Almost three decades before Britain’s referendum, Greenland became the first country to leave what is now known as the European Union.
In 1982, the Arctic island, which is part of the Kingdom of Denmark, voted with a 53 percent majority to exit the bloc to gain control of its fishing quotas. It didn’t leave until 1985.
Jens Wendel-Hansen, who’s assistant professor at the Institute of Culture, Language & History at the University of Greenland, answers questions about the country’s landmark exit and how it’s fared since.
How did Greenland get to vote on leaving?

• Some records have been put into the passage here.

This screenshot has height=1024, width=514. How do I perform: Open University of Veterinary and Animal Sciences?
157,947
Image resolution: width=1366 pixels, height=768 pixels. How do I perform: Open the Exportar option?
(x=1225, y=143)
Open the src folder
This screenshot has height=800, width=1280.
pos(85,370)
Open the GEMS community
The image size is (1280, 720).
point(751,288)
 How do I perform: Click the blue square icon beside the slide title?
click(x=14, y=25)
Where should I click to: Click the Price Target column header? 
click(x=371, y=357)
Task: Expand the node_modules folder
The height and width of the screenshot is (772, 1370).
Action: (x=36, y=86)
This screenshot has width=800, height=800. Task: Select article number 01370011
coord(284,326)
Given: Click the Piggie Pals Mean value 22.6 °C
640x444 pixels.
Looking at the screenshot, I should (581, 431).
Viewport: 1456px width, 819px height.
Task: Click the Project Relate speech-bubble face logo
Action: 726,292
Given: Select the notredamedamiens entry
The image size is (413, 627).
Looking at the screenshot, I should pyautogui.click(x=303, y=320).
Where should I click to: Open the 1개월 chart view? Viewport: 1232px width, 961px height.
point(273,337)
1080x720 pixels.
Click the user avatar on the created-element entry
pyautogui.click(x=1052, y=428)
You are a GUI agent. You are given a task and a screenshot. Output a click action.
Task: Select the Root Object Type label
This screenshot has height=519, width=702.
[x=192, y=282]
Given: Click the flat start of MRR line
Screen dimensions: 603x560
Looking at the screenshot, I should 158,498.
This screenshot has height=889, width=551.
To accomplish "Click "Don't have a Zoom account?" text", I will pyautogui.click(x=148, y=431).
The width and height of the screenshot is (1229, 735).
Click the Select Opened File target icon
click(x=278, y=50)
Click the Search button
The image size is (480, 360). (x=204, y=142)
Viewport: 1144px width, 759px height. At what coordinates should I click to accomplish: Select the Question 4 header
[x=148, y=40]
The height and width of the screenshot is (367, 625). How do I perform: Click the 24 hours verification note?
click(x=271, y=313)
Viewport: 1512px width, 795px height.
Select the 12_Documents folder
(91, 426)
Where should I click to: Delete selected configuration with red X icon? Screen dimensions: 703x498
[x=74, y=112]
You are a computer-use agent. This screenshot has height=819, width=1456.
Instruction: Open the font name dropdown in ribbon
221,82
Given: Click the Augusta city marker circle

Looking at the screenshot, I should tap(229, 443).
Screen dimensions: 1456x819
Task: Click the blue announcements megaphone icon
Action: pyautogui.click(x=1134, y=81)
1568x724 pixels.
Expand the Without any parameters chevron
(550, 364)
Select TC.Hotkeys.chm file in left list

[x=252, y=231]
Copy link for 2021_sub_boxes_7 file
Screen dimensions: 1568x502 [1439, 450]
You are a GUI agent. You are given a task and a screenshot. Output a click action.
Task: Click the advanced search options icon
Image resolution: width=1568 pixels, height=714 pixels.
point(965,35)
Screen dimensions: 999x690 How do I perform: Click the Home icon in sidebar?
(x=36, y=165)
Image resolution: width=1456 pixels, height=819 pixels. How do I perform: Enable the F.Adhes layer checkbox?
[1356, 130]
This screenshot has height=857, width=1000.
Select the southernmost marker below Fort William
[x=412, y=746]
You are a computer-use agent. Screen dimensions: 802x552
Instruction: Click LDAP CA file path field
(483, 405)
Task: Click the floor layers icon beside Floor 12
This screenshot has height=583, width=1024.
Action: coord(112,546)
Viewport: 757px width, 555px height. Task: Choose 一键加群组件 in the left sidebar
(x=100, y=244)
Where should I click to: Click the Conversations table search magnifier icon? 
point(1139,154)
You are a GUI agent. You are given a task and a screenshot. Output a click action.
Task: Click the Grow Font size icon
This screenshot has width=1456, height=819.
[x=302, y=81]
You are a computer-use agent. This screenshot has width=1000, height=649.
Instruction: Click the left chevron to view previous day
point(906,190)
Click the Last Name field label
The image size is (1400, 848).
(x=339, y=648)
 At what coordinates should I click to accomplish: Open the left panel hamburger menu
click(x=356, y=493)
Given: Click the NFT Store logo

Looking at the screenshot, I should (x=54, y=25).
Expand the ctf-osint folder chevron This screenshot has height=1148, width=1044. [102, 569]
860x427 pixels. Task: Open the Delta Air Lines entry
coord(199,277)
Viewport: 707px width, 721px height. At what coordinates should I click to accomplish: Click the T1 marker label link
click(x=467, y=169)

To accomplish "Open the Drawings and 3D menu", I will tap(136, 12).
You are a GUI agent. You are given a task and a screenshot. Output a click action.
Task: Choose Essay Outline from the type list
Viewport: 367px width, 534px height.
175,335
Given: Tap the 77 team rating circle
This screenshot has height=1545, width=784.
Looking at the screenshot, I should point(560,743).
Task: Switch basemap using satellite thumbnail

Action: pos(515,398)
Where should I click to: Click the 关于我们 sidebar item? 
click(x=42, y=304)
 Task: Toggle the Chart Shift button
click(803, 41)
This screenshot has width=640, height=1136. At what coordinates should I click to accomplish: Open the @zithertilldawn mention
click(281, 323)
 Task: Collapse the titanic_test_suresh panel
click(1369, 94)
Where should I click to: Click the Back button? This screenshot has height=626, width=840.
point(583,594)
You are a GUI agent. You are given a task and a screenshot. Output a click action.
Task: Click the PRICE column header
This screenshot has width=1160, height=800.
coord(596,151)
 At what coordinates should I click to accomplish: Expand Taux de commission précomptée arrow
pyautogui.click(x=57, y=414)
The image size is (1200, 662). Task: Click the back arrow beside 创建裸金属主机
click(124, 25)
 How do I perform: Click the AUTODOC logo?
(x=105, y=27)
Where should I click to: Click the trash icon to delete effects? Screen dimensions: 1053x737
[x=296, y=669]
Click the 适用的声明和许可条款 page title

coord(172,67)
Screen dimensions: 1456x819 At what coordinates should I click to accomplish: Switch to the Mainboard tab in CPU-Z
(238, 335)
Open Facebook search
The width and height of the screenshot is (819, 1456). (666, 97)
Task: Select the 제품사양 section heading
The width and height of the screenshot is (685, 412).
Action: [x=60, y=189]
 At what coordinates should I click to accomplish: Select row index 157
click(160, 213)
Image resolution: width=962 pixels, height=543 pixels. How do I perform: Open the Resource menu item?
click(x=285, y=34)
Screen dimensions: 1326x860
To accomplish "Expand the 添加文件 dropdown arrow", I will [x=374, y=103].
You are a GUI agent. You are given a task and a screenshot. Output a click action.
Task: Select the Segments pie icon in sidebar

“In 1972, Greenland was thrown into the EEC, which intensified the antagonism between Denmark and Greenland. It became more visible that the two countries had different interests, which in return intensified the demand in Greenland for home rule. In 1979 home rule was introduced and then the referendum on whether or not Greenland should remain in the EEC was held in 1982. That referendum was of course made possible by the introduction of home rule, because with that Greenland became to a certain degree a political entity.”
What deal did Greenland get out of its exit?
“The final solution on how Greenland should exit the EEC resulted in Greenland getting all or most of the benefits of membership because of its connection with Denmark, while also retaining the benefits of standing outside the community, such as having control over its fishing quota. It was also still possible for Greenland to get some of the subsidy programs.”
“Greenlandic exports are not only primarily but almost exclusively made up of fishing products. So the fishing quotas naturally play a very, very important part. And this argument has been used afterwards. For example, there was a big debate about the 2016 cod fishing quotas, which wound up being four times larger than recommended by biologists. So it’s actively used that Greenland can set its own fishing quotas.”
Why did it take Greenland three years to leave?
“I think the reason is that you also had to define the future relationship to the EEC, which was even more complicated since Greenland couldn’t be totally withdrawn from the EEC since it has strong constitutional connections to Denmark. So that was probably the reason it had to be exactly defined which parts Greenland were completely left out while the country retained some of the duties and benefits of membership.”
Did leaving create any problems for Greenland?
“Not anything that has been a great subject of historical works. Greenland has begun to discuss the possibility of rejoining the EU again. Until now, the discussion has been very vague so it’s hard to say exactly what is the bearing argument for re-entering. It could probably be that with self-government introduced in Greenland in 2009, the country would have a more independent role to play in the EU in the future. But then again the great opposition argument would be that the country would then not be able to decide its own fishing quotas.”
Does the subject still divide voters in Greenland?
“It’s my immediate opinion that this is actually not as big of a deal as it was in 1972 or 1982. Now, it’s not a part of the discussion of Greenlandic independence or self-government. Now it’s a question of whether Greenland should be a more or less independent EU country, on its own. So I do not see it as being as conflicted, as it was before.”